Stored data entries
>>
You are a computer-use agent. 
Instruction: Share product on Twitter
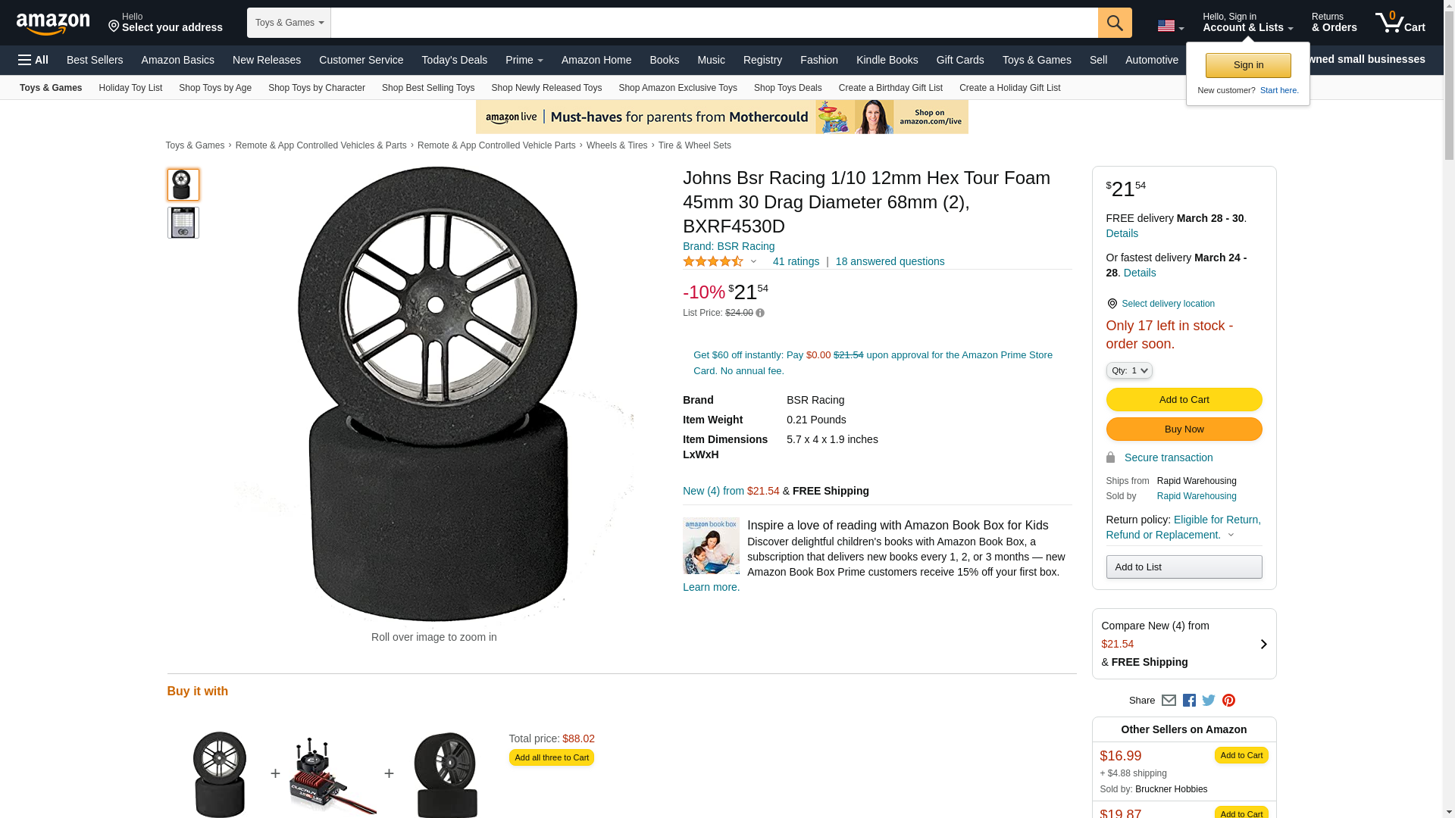[x=1209, y=701]
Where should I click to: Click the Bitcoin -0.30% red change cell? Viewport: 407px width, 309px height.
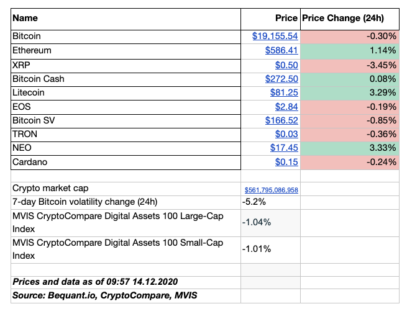point(349,37)

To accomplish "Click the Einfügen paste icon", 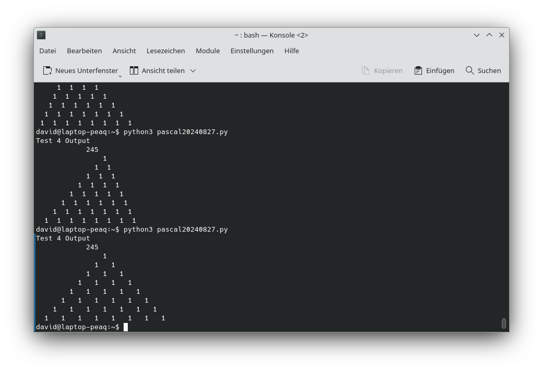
<<
*Problem*. Your answer should be every line above, written out exactly, with no pictures.

*Expected answer*.
You are a computer-use agent. 
Instruction: Share product on Twitter
[x=1209, y=701]
Where should I click to: Click the Bitcoin -0.30% red change cell? Viewport: 407px width, 309px height.
point(349,37)

To accomplish "Click the Einfügen paste icon", 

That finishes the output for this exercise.